Notice that the host for the node we stopped is now marked as UNAVAILABLE. When this happens, the tables in the associated tablespace become under-replicated. In a follow-up tip, Monitoring Under-Replicated Tablets in YugabyteDB, we dive into how to identify these under-replicated tablets.

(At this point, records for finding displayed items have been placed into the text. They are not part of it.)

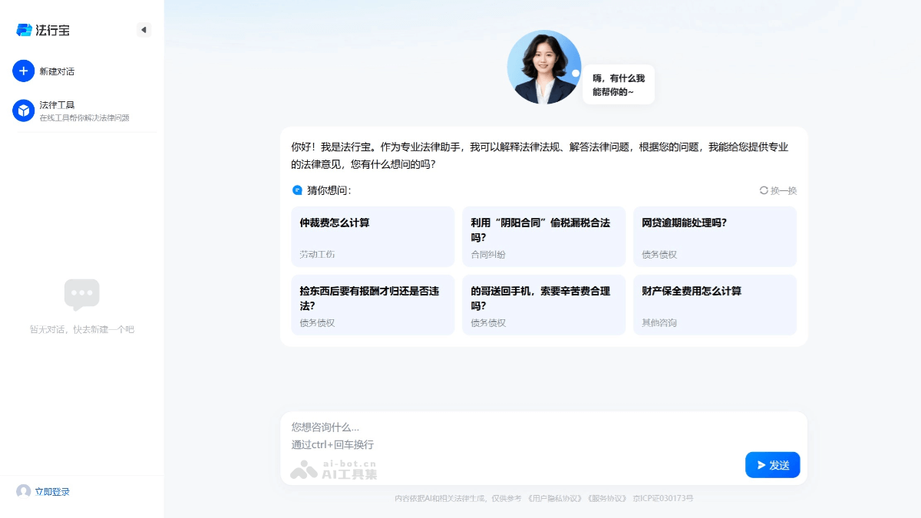Choose the 阴阳合同 tax question card
This screenshot has height=518, width=921.
click(544, 236)
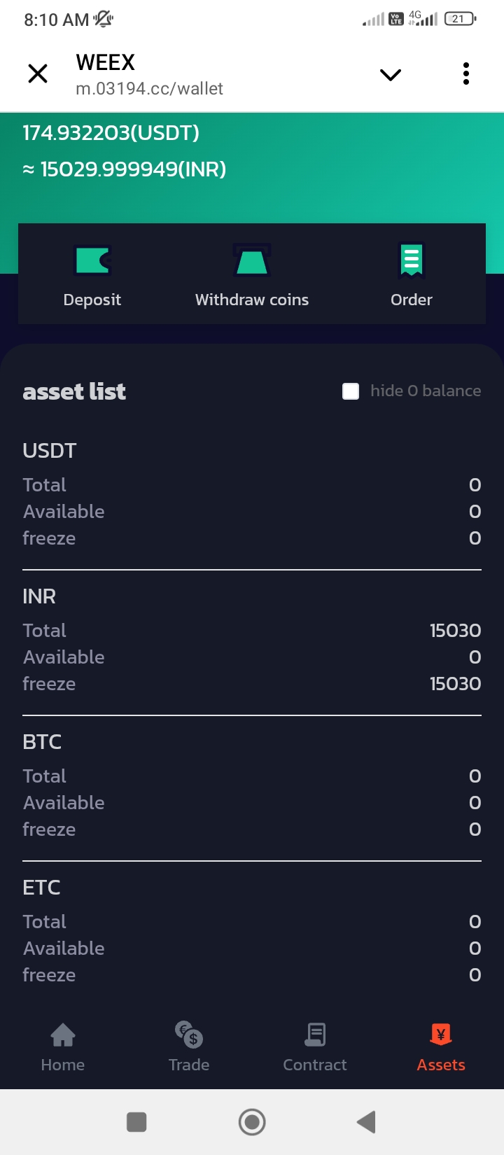Open the Trade currency icon
The width and height of the screenshot is (504, 1155).
click(189, 1035)

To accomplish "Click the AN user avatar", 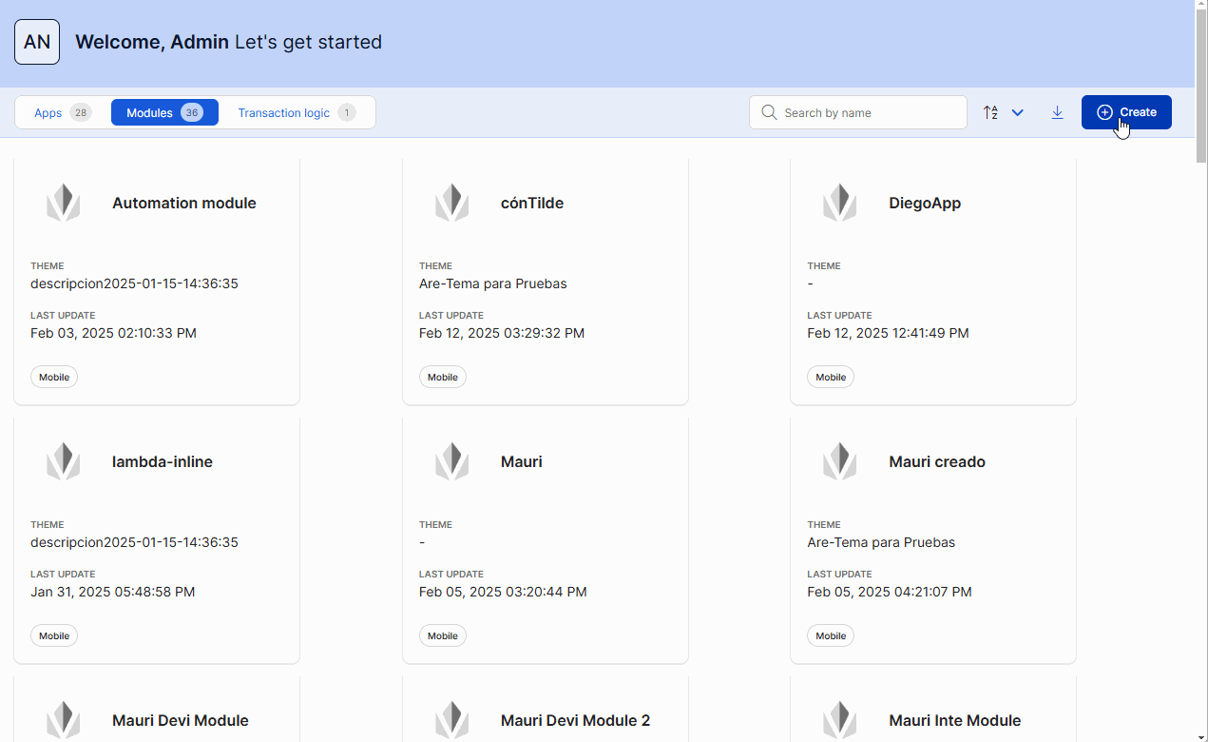I will (x=37, y=42).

One more thing; here’s a great example of how the replica_check column comes in handy.

				
					yugabyte=# CREATE TABLESPACE some_ts WITH (
yugabyte(# replica_placement='{"num_replicas": 3, "placement_blocks":
yugabyte'# [{"cloud":"aws","region":"us-east-2","zone":"us-east-2a","min_num_replicas":1,"leader_preference":1},
yugabyte'# {"cloud":"aws","region":"us-east-2","zone":"us-east-2b","min_num_replicas":1,"leader_preference":1}]}'
yugabyte(# );
NOTICE: num_replicas is 3, and the total min_num_replicas fields is 2. The location of the additional 1 replicas among the specified zones will be decided dynamically based on the cluster load
CREATE TABLESPACE

yugabyte=# SELECT * FROM tablespace_node_map_vw WHERE replica_check = 'MISMATCH';
spcname  | table_count | num_replicas | cloud | region    | zone       | host      | min_replicas | leader_preference | replica_check
---------+-------------+--------------+-------+-----------+------------+-----------+--------------+-------------------+---------------
some_ts  | 0           | 3            | aws   | us-east-2 | us-east-2a | 127.0.0.2 | 1            | 1                 | MISMATCH
some_ts  | 0           | 3            | aws   | us-east-2 | us-east-2b | 127.0.0.5 | 1            | 1                 | MISMATCH
(2 rows)
				
			

In this case, the third replica ends up on one of the specified zones—less than ideal, especially when it comes to resilience.

Have Fun!

Maple, our daughter’s dog, half-asleep and ready for her owners to join her for a peaceful night’s sleep!